■ Problem description ■
Beginning with the line that holds "Instruction: Open the", copy every remaining line of the listing below exactly, and leave the pictures out.

■ Extracted data ■
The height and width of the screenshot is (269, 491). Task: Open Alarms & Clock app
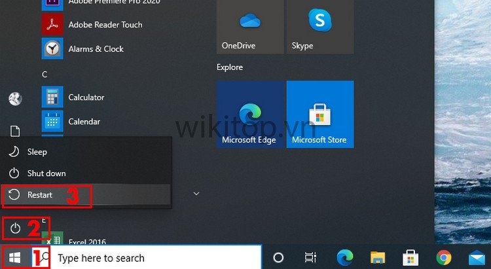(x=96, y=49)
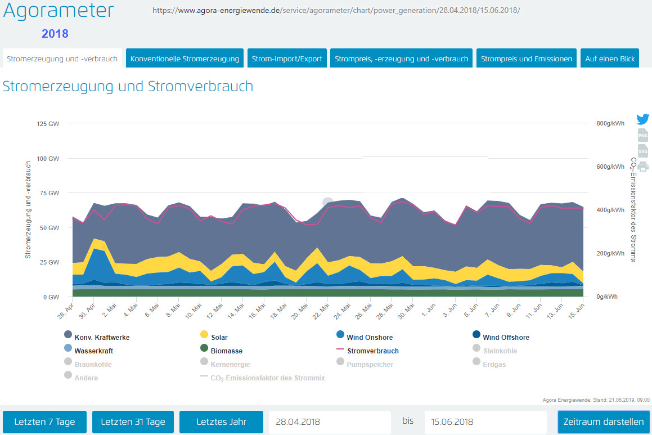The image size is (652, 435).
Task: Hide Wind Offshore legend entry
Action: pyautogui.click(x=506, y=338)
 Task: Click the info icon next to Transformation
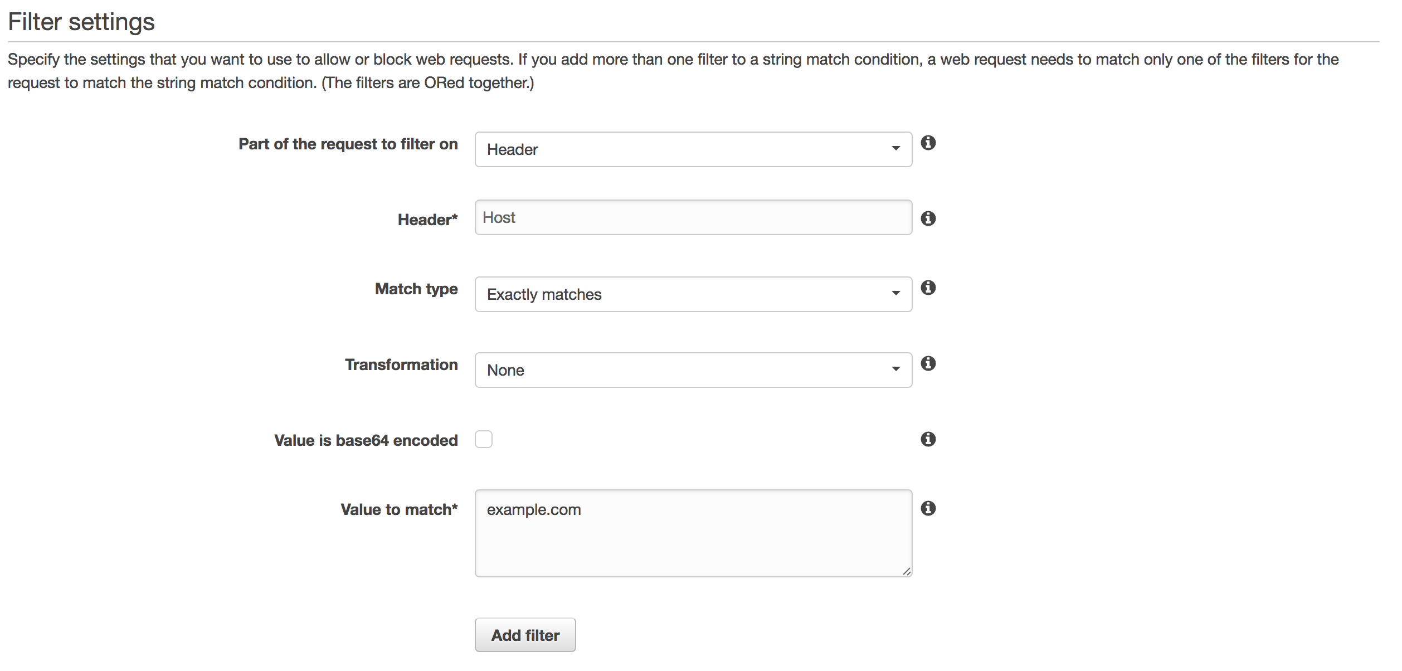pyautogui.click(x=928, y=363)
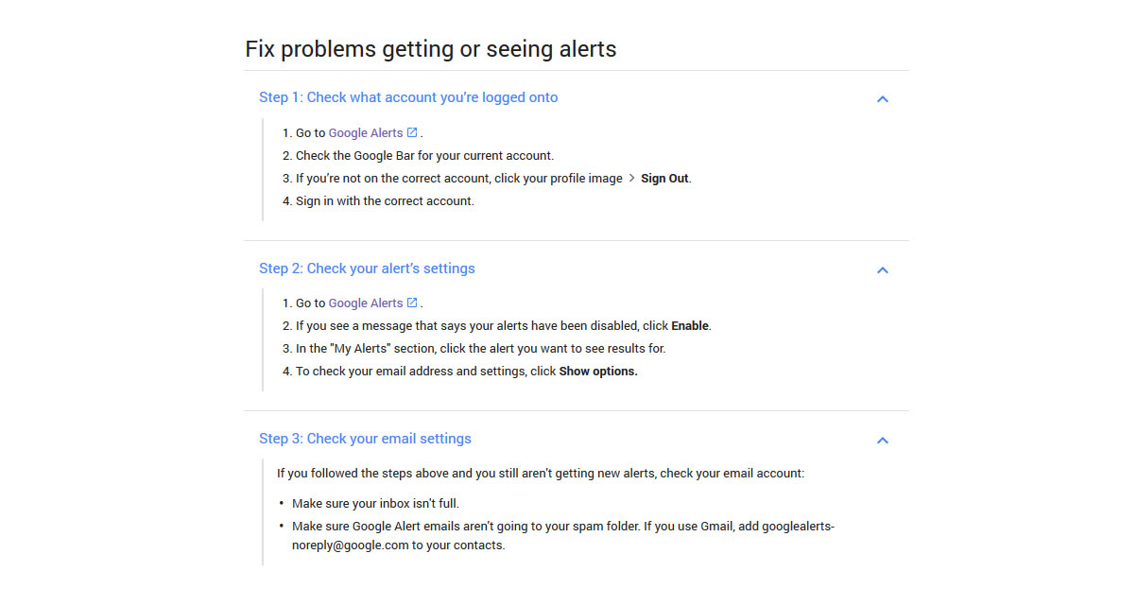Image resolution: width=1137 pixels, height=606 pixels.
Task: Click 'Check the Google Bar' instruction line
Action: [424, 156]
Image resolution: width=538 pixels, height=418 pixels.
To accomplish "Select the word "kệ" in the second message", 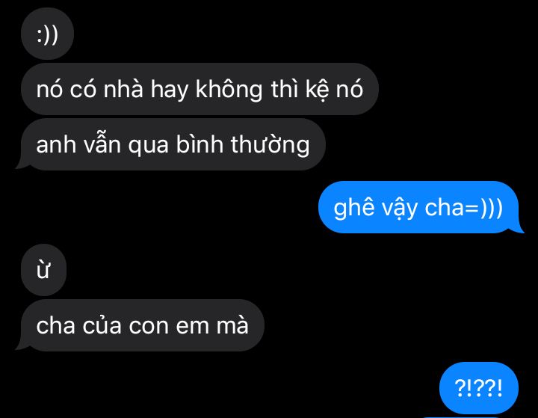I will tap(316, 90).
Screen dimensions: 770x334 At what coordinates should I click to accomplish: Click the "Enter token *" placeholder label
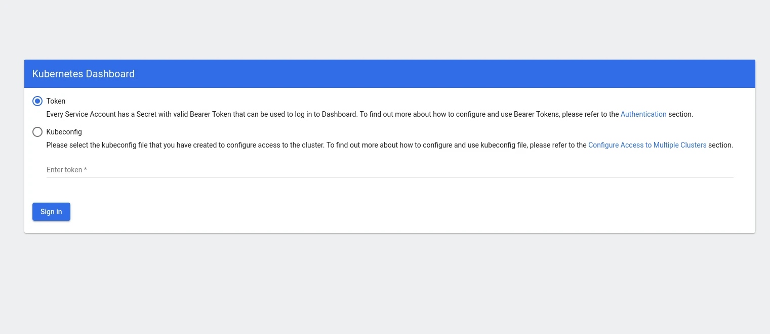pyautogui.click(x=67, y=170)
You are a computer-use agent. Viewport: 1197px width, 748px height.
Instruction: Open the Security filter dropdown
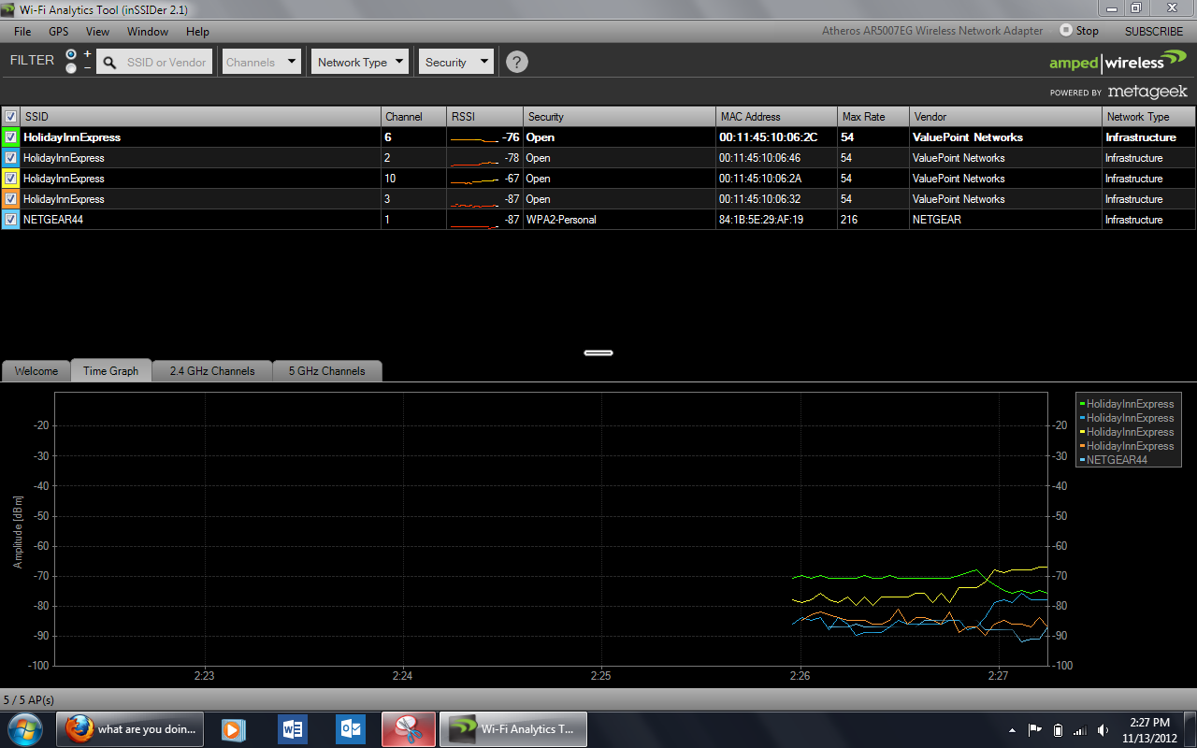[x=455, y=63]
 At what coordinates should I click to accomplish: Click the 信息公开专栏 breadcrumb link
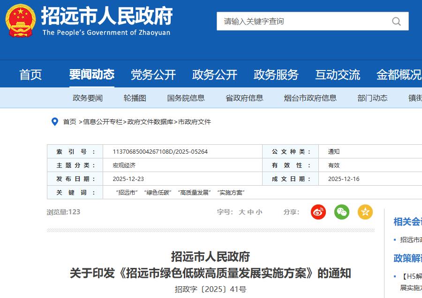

■ Reply to the task ■
Instruction: Open the Security filter dropdown
[x=455, y=63]
 At what coordinates should I click to accomplish: Click the 信息公开专栏 breadcrumb link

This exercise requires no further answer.